L’enfant a passé quelques mois dans une école normale. Là-bas, ses difficultés n’alertent pas plus que ça les équipes pédagogiques : " on ne me croyait pas quand je disais qu’il était différent. La maîtresse me disait qu’il était dans sa bulle, qu’il allait finir par s’ouvrir… On me prenait un peu pour une idiote. Le jour où le diagnostic a été posé, je me suis dit que mon instinct avait dit vrai. Je me suis tout de suite sentie épaulée."

"L'enfant passe avant tout le monde"

Sur les réseaux sociaux, Mauranne se livre régulièrement. Elle décrit son quotidien de mère d’enfant autiste : la découverte d’un monde à part, de nuits blanches, parfois, d’un sprint vers la rivière au sortir des courses, au cours duquel tout aurait pu basculer " en une fraction de seconde".

Elle évoque aussi le travail qu’elle mène pour stimuler Valentin et accélérer son apprentissage du langage. " J’incite tous les parents à en parler sur les réseaux sociaux et autour d’eux. C’est thérapeutique d’en parler, ça me fait beaucoup de bien. Il faut le faire pour l’accepter et se soulager."

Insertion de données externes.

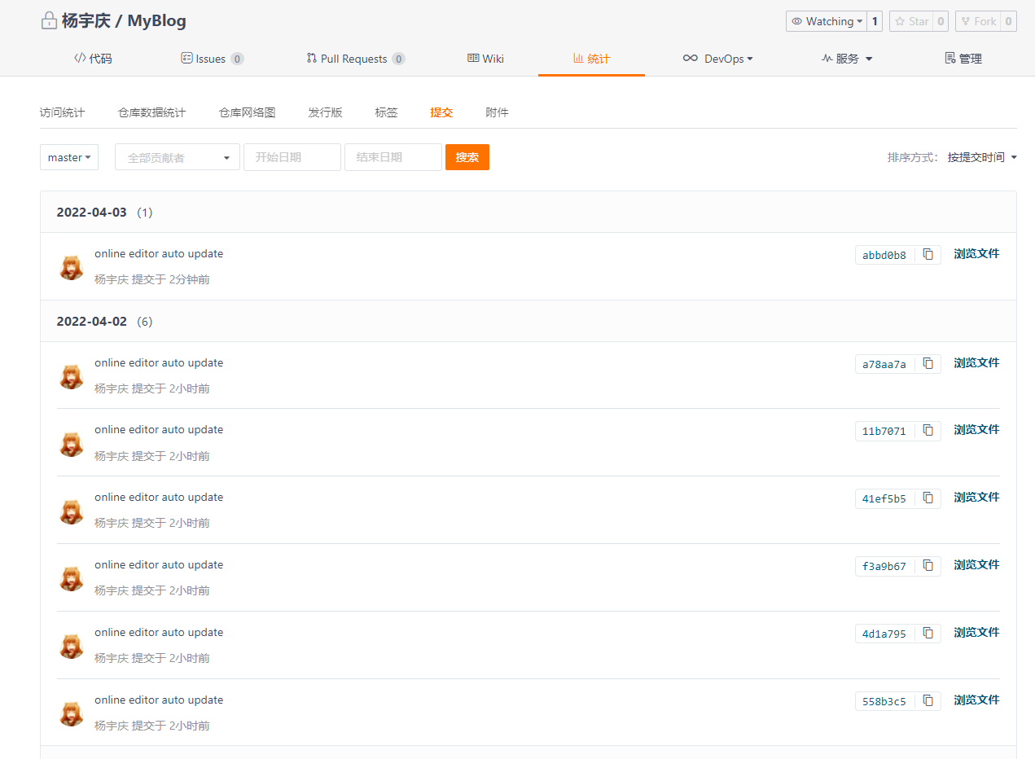Viewport: 1035px width, 759px height.
Task: Open the Watching dropdown
Action: pyautogui.click(x=826, y=22)
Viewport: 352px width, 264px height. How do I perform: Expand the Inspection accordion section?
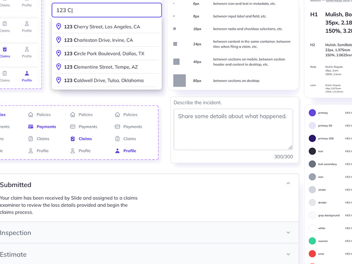click(x=288, y=233)
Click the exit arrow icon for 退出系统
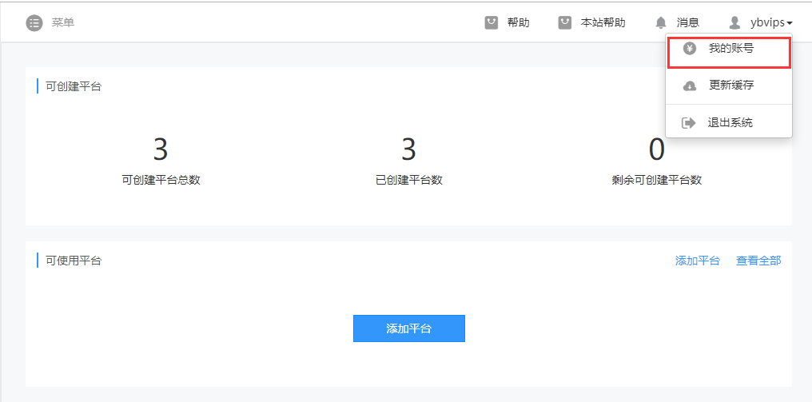The height and width of the screenshot is (402, 812). click(x=689, y=123)
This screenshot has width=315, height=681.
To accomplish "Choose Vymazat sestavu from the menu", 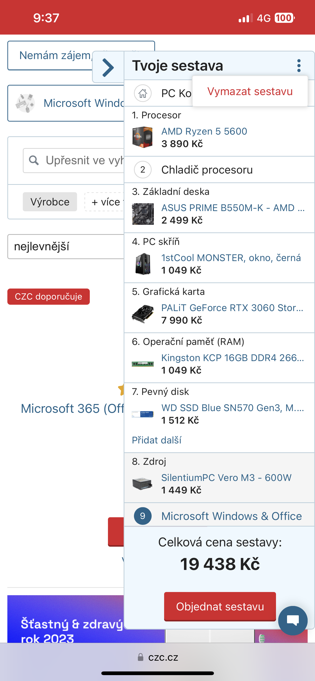I will point(250,91).
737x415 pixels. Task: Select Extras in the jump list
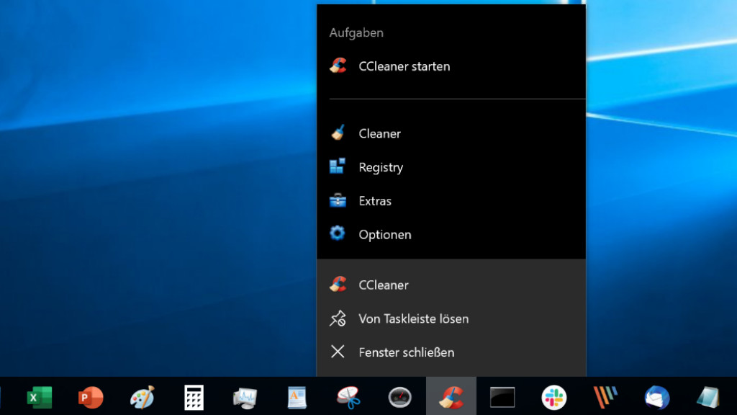point(375,201)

Il faut en parler, écouter son instinct, ne pas s’arrêter à un avis médical. Il ne faut surtout pas rester cloîtré chez soi. Trouvez les endroits adaptés à votre enfant, et échangez avec des parents qui vivent la même chose.

Mauranne Lequertier

En 2015, Mauranne effectue un service civique dans une école. Et se découvre une passion pour l’accompagnement d’enfants en difficultés. " On me demandait en renfort, pour des sorties au cirque, par exemple", explique-t-elle. Aujourd’hui, elle pense à devenir accompagnante d’élèves en situation de handicap.

Mais les particularités de son fils l’empêchent de travailler : " personne ne veut prendre la responsabilité de Valentin et c’est totalement logique. Les techniques que les nourrices ont avec des enfants normaux ne sont pas adaptées du tout…"

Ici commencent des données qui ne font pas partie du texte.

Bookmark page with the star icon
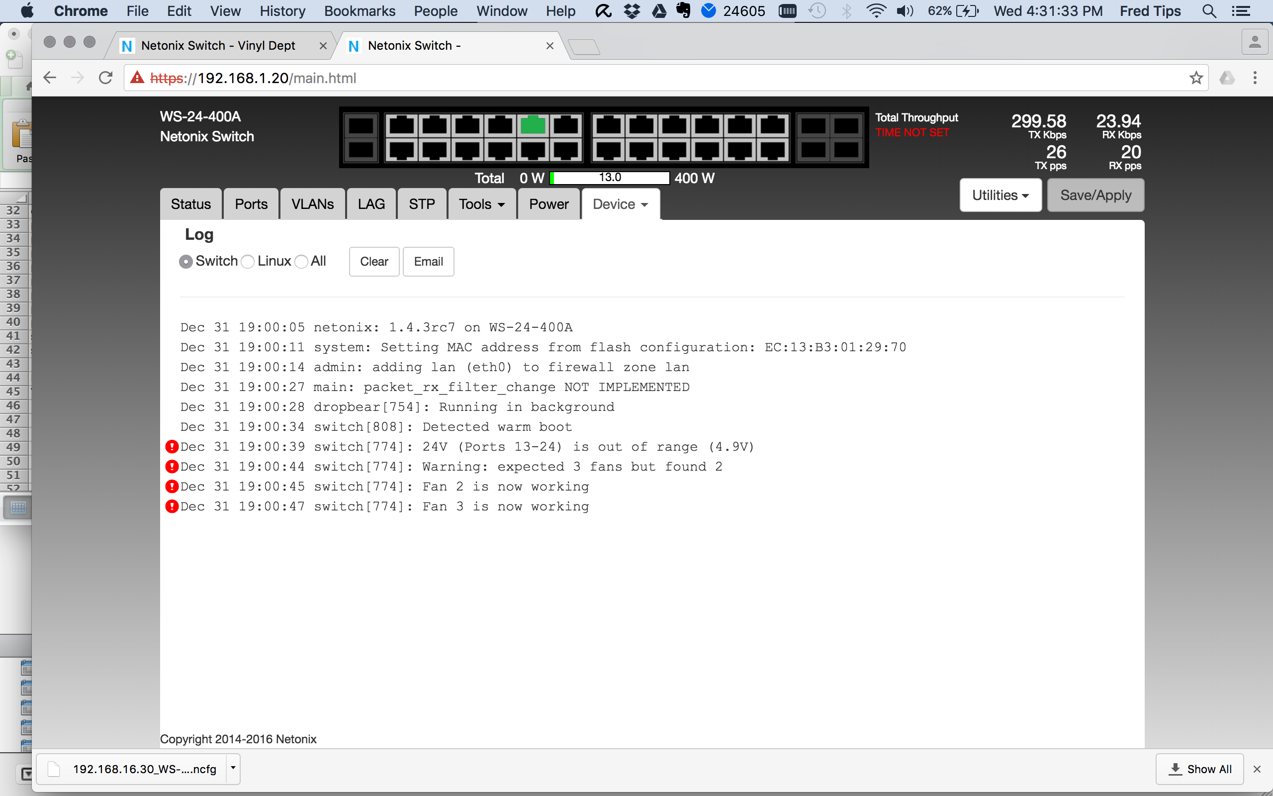Screen dimensions: 1273x796 [1196, 78]
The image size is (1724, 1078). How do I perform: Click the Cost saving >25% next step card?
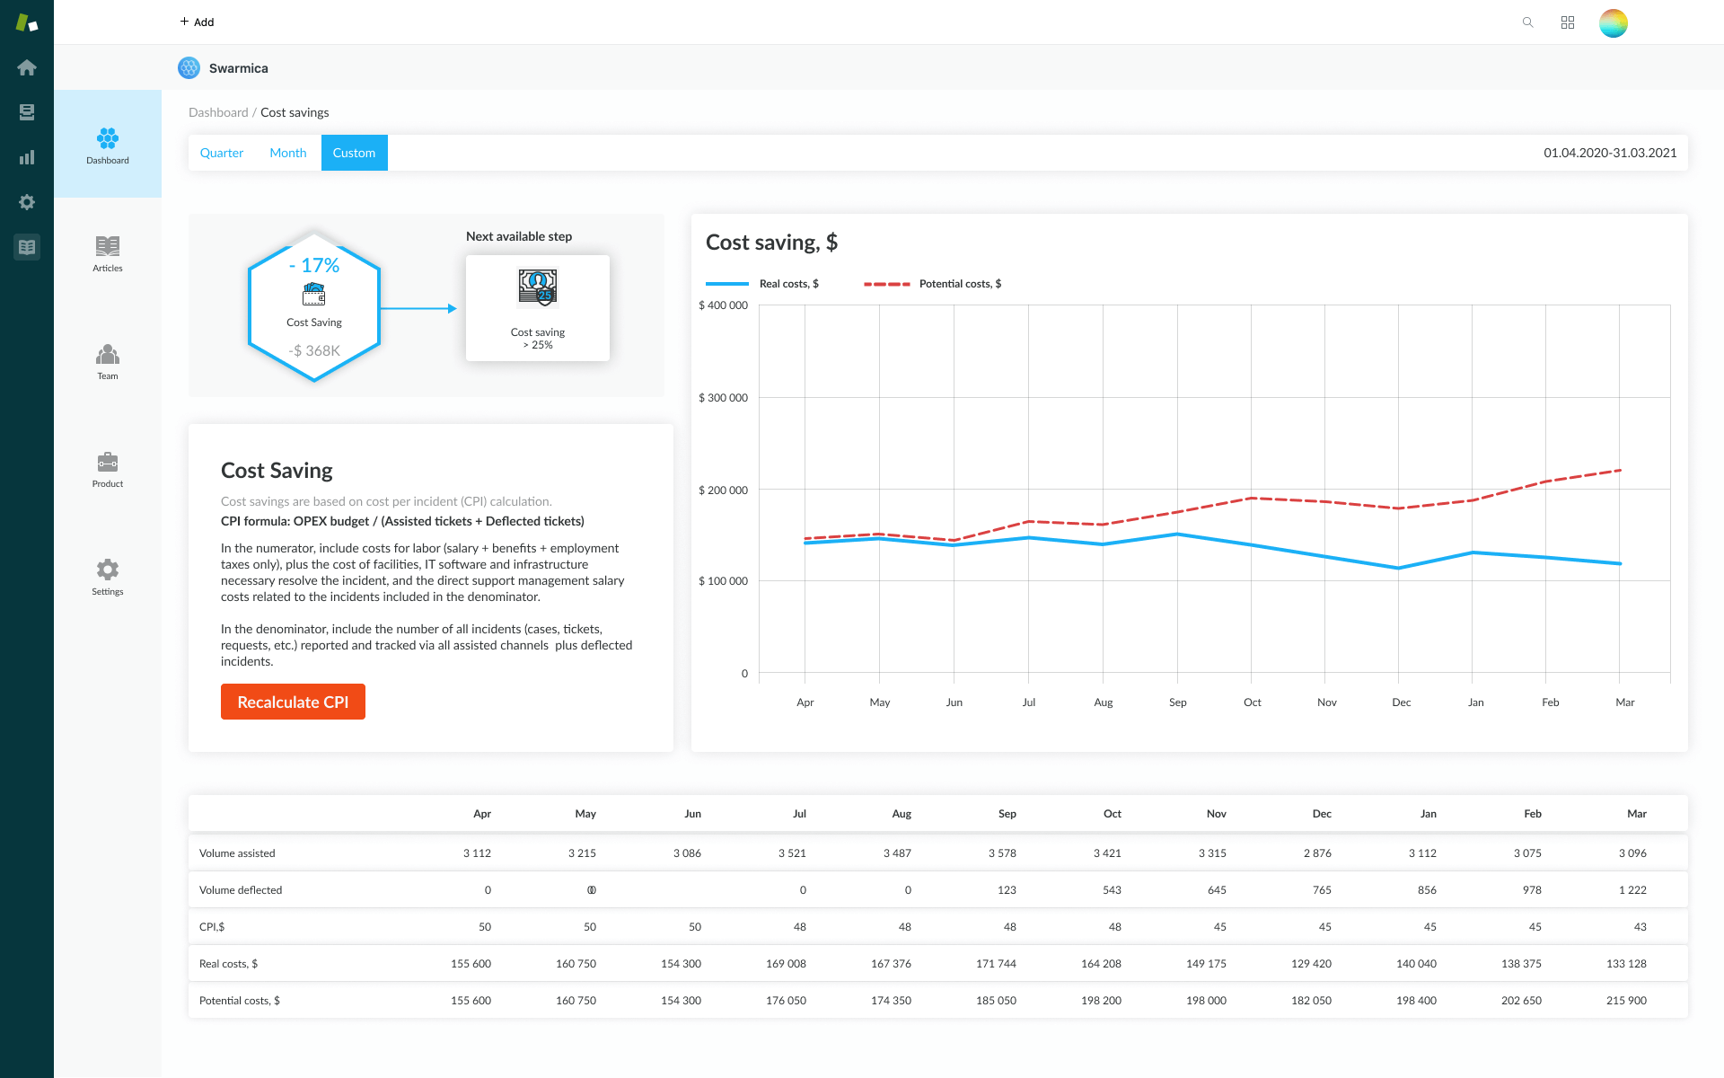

C’est l’une des problématiques des parents d’enfants autistes : le fait de ne pas pouvoir travailler, de mettre sa vie sociale entre parenthèses… On met tout en stand-by, l’enfant passe avant tout le monde.

Mauranne Lequertier

L’avenir est un peu flou… Mais l’espoir demeure. Valentin chante régulièrement. Il imite même le miaulement du chat. Pour sa mère, la verbalité n’est plus très loin. Reste à voir où le petit garçon pourra être pris en charge à l’issue de ses trois années à l’UEMA – un premier grand pas vers l’inclusion. " J’ai eu énormément de chance vis-à-vis de cette classe", conclut Mauranne. " Avant, on n’essayait pas de comprendre les autistes, c’était eux qui devaient s’adapter au monde. Là, c’est un peu l’inverse."